Northern Neck Ginger Ale was a regional ginger ale sold in the Northern Neck region of Virginia for 94 years from 1926 until its discontinuation in 2020.

== History ==

Northern Neck Ginger Ale was created in 1926 by Arthur Carver in Montross, Virginia. The ginger ale was developed from a family recipe made during prohibition, and was originally sold as Carver's Ginger Ale. It was bottled in Montross until 2001 under Carver's company, Northern Neck Brewing Co., which also bottled Coca-Cola products under license. It was sold in the Northern Neck region and nearby areas such as Fredericksburg and Richmond. The recipe was sold to Coca-Cola in 2001, who then moved production to Sandston, Virginia. Production was discontinued in 2020 due to the COVID-19 pandemic.

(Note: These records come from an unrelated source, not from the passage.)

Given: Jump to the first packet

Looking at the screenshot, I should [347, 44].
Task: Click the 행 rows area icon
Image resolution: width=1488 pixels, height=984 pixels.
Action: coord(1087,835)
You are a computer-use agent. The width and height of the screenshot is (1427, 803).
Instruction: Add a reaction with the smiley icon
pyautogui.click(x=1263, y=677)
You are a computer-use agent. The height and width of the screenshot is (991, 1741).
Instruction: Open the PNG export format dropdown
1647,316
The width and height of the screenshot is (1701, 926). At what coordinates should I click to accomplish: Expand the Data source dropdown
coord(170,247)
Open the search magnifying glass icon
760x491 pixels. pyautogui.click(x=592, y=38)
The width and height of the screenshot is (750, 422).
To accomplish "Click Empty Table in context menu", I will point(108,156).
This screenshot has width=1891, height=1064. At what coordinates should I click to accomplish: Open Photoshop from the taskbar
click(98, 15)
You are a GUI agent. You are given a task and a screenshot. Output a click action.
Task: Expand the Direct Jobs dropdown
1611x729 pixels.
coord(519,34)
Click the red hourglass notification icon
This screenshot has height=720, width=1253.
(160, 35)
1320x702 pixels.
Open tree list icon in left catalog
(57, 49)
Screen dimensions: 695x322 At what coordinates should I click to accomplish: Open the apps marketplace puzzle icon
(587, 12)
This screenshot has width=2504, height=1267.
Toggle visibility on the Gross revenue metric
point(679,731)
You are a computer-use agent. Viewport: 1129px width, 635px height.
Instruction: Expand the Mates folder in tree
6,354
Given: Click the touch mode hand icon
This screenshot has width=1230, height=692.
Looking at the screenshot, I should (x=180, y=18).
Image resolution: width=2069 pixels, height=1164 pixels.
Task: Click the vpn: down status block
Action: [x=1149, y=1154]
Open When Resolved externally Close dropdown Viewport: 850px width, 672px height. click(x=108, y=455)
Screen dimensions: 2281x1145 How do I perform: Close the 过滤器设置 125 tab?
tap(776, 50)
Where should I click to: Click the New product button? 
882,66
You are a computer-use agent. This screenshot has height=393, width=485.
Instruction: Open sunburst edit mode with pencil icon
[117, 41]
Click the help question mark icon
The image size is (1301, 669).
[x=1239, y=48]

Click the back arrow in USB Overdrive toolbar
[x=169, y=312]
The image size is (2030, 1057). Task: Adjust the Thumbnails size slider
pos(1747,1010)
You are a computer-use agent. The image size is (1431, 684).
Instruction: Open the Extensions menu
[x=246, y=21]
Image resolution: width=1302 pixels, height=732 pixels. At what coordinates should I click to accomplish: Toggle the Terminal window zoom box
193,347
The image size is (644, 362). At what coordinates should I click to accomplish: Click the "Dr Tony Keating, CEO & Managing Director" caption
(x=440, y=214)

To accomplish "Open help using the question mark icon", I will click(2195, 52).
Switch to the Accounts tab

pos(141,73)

In January 2019, a bill was sponsored by representative Margaret Ransone, whose district included several counties in the Northern Neck, to make it the official soft drink of Virginia. The bill followed a petition made in July 2018. The bill did not come to pass, however.

== Discontinuation ==

Following a shortage of aluminum cans due to the COVID-19 pandemic, Northern Neck Ginger Ale was discontinued by the end of 2020, along with other products such as TaB, Delaware Punch and Diet Coke Feisty Cherry. Due to the discontinuation of the soda, a non-profit group called the Northern Neck Foundation, along with a Facebook group and a petition, were started to convince Coca-Cola to bring it back. The group rented a billboard in Richmond. Several Virginia politicians, such as Tim Kaine, Ralph Northam, and Rob Wittman sent appeals to Coca-Cola to reinstate the brand. King George County, Westmoreland County, and Montross also adopted a resolution of support for reinstating the brand.